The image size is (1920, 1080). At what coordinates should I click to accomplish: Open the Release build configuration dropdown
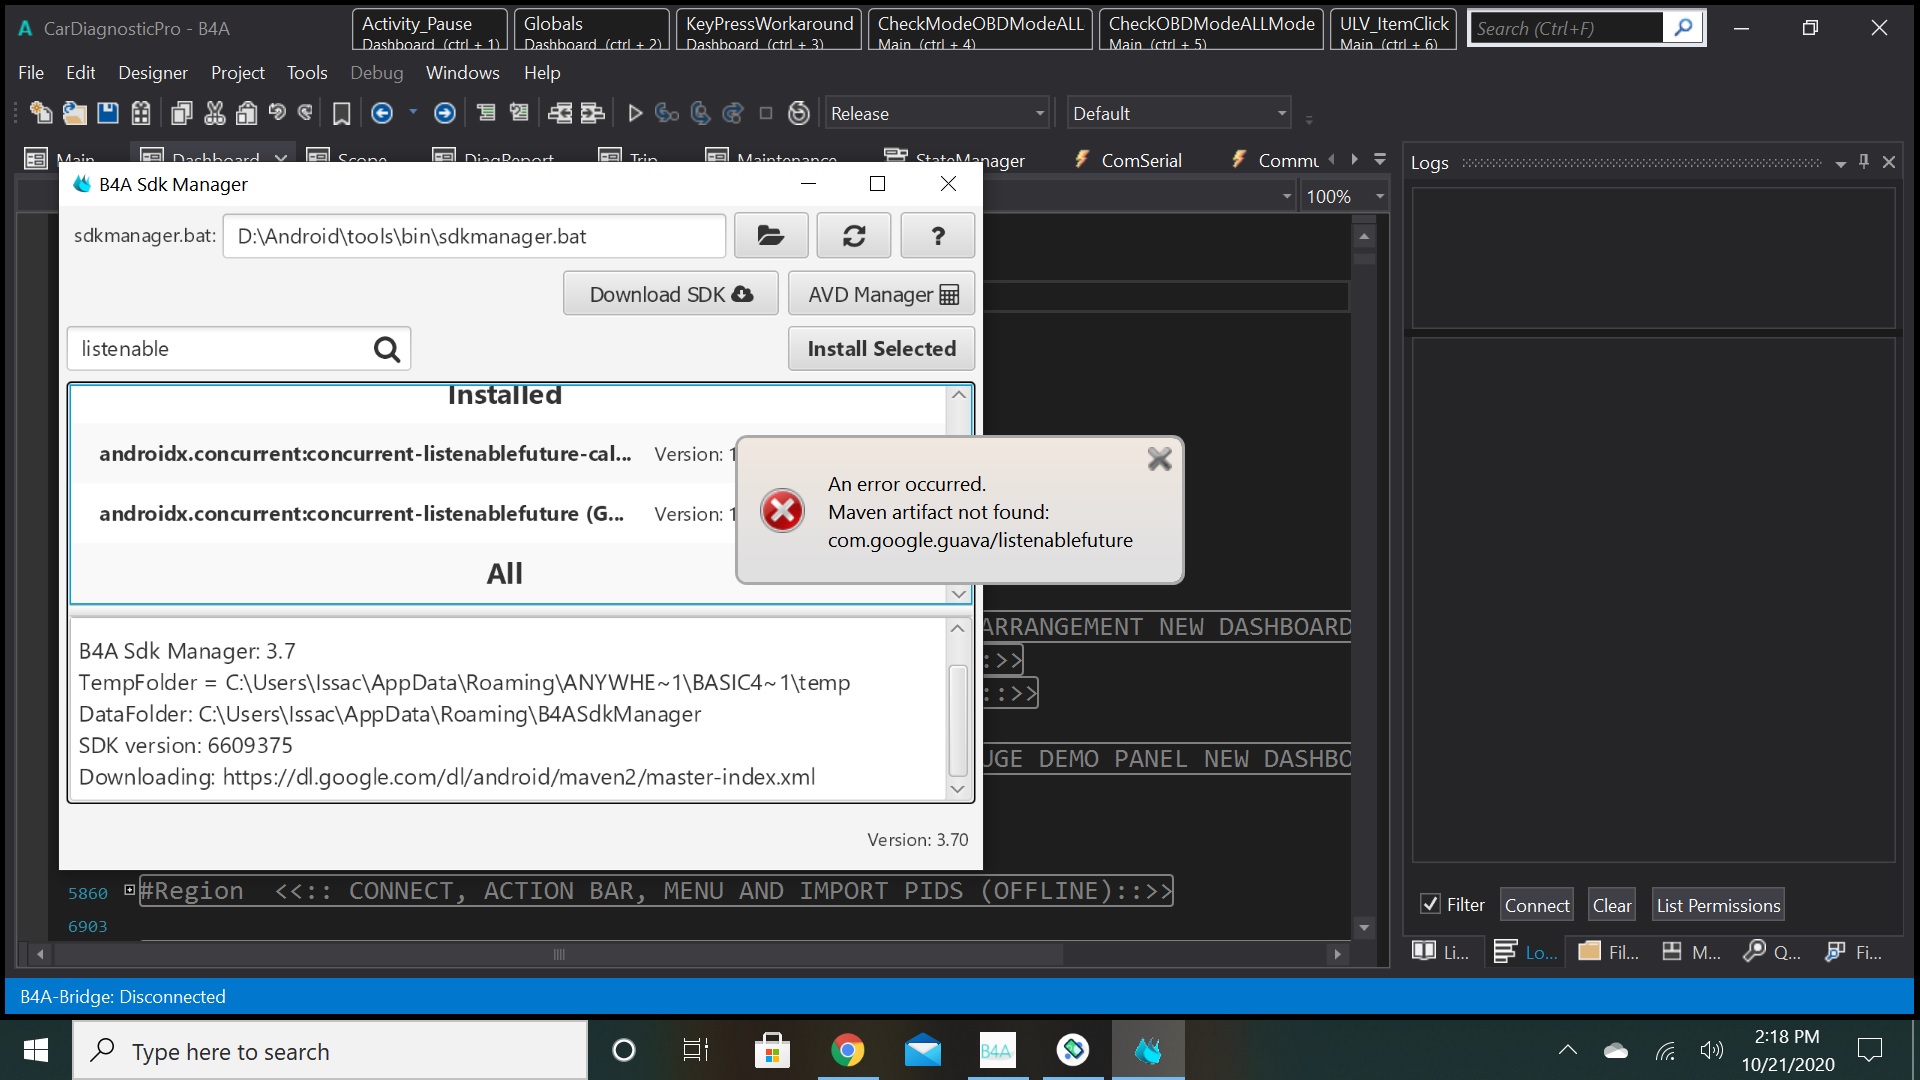[x=1039, y=113]
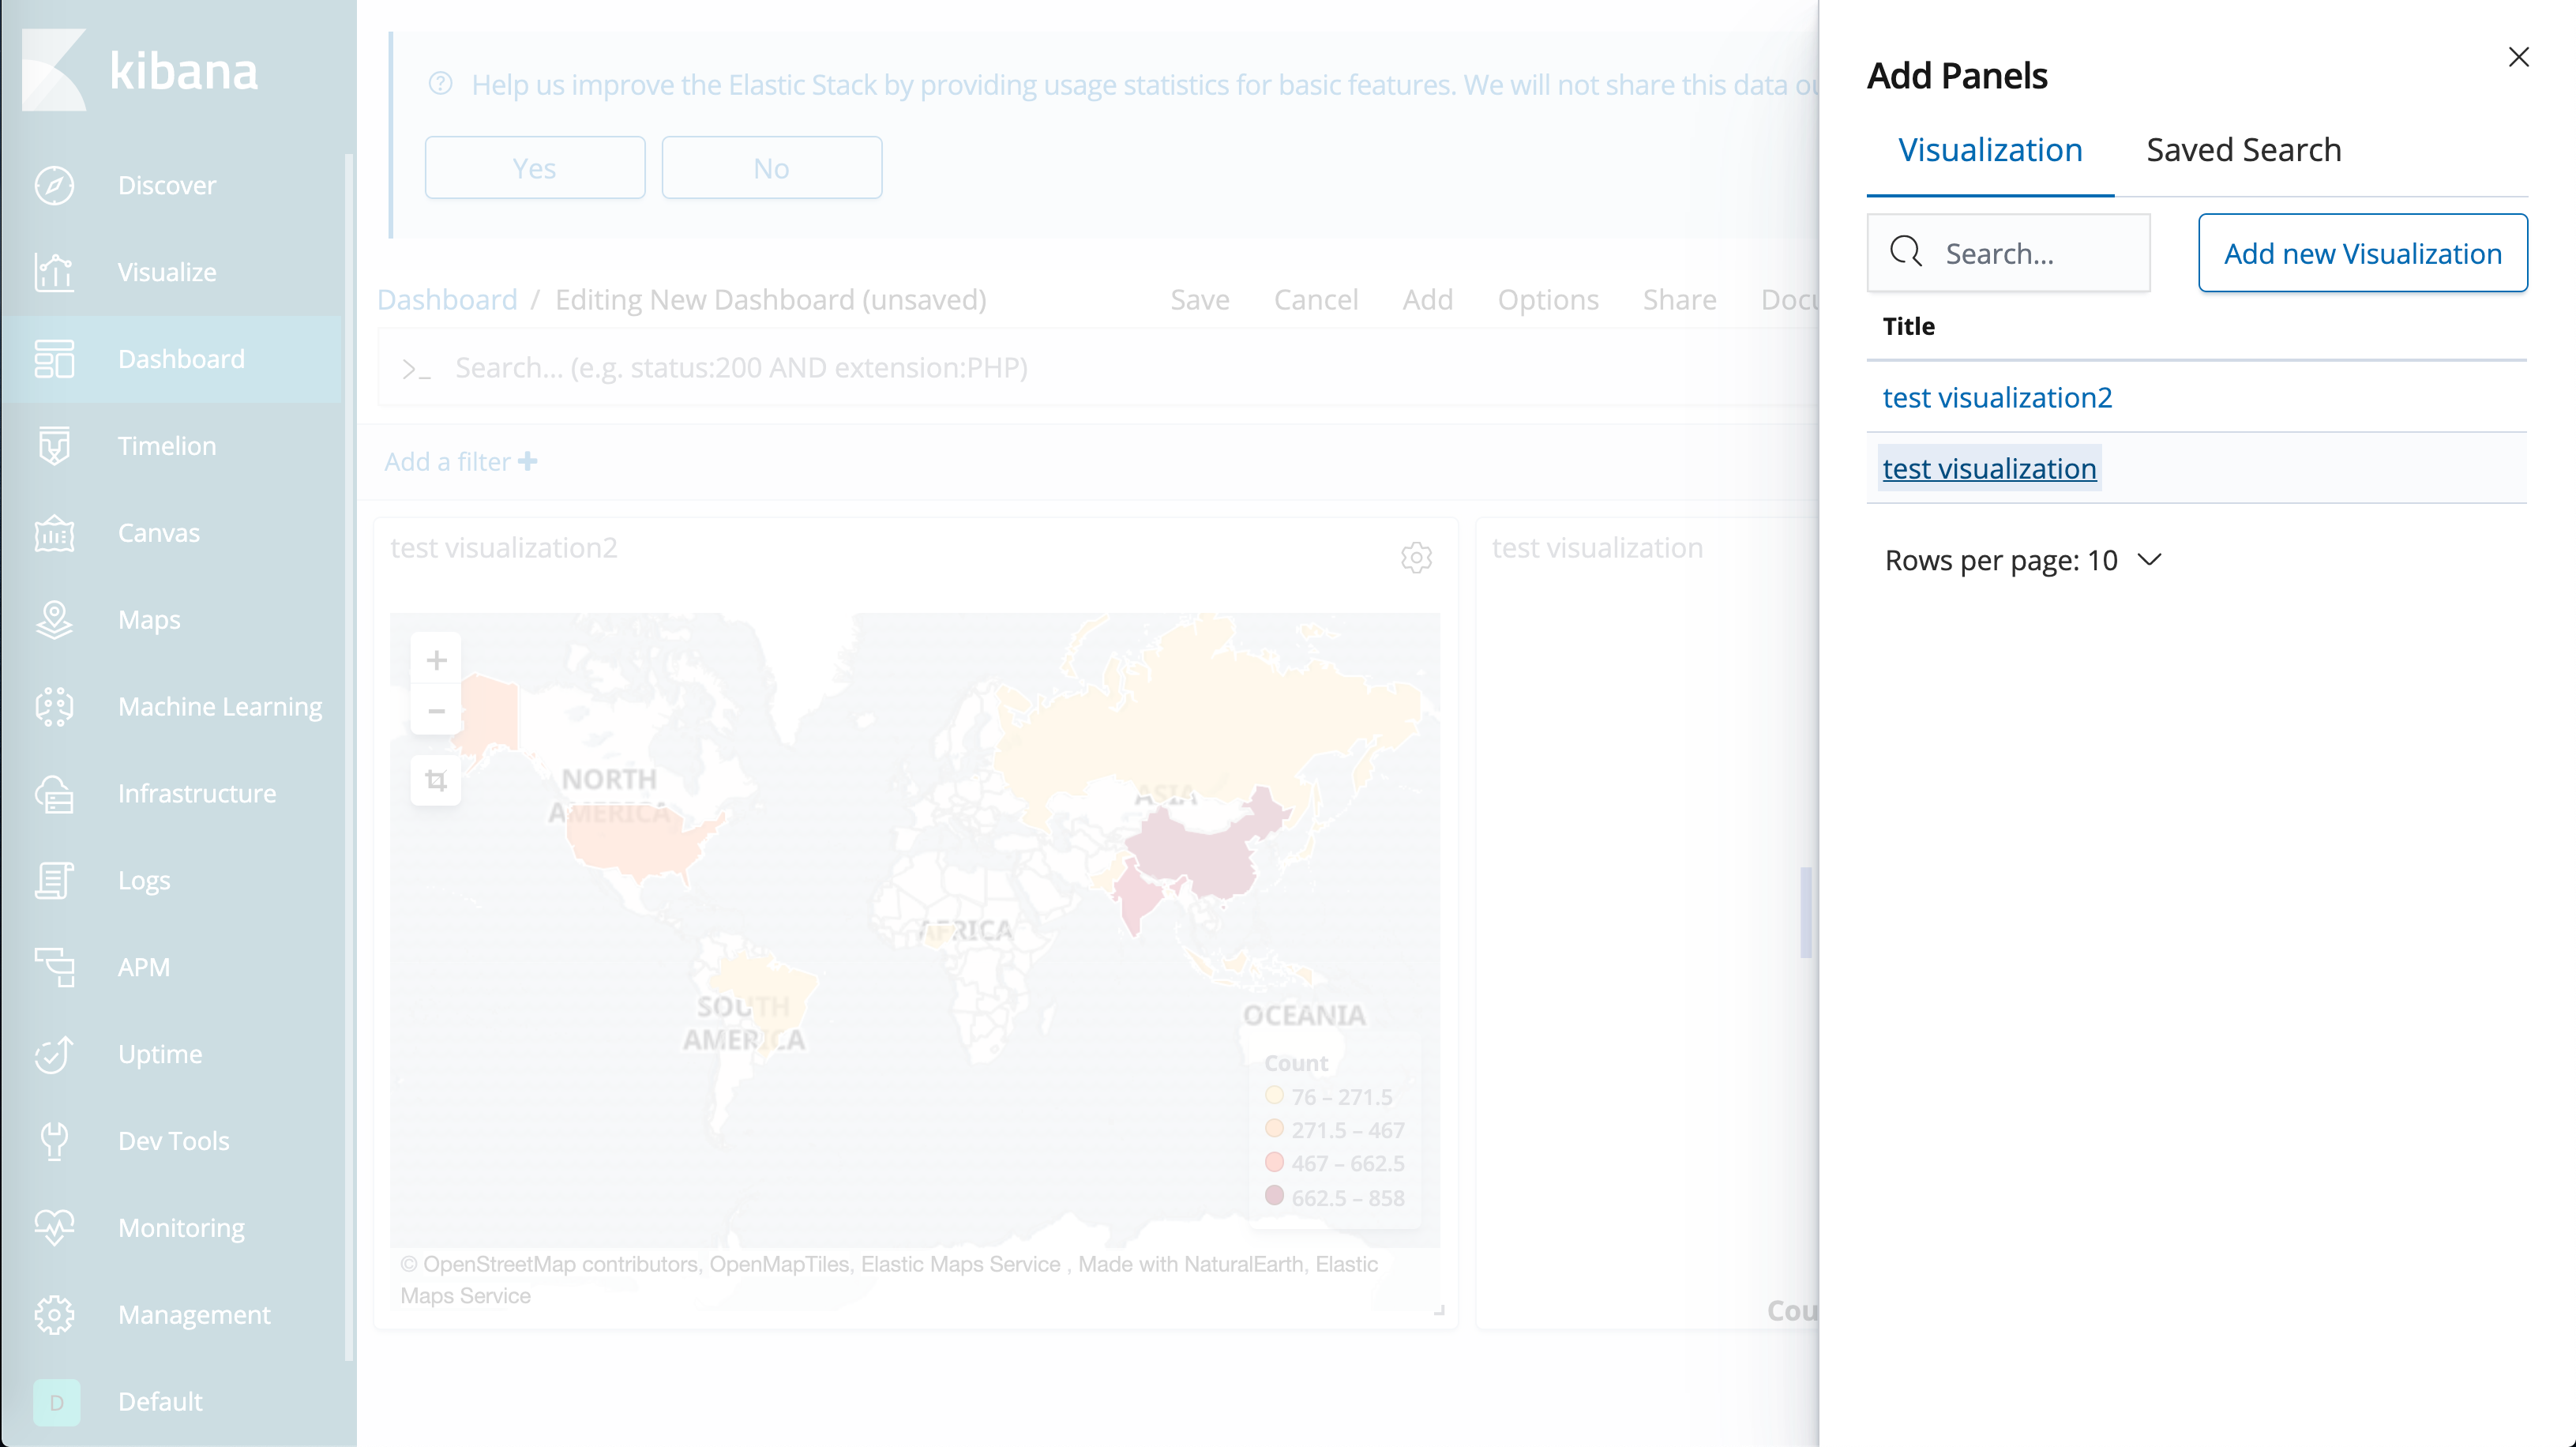Click the Timelion sidebar icon
This screenshot has width=2576, height=1447.
point(54,446)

::::::::::

REQUIREMENT>
Omit the pictures, then retype the remaining material without a single change.

EXERCISE OUTPUT>
The image size is (1920, 1080). At what coordinates should I click to accomplish: Open the Release build configuration dropdown
[x=1039, y=113]
Click the Timelion sidebar icon
This screenshot has width=2576, height=1447.
point(54,446)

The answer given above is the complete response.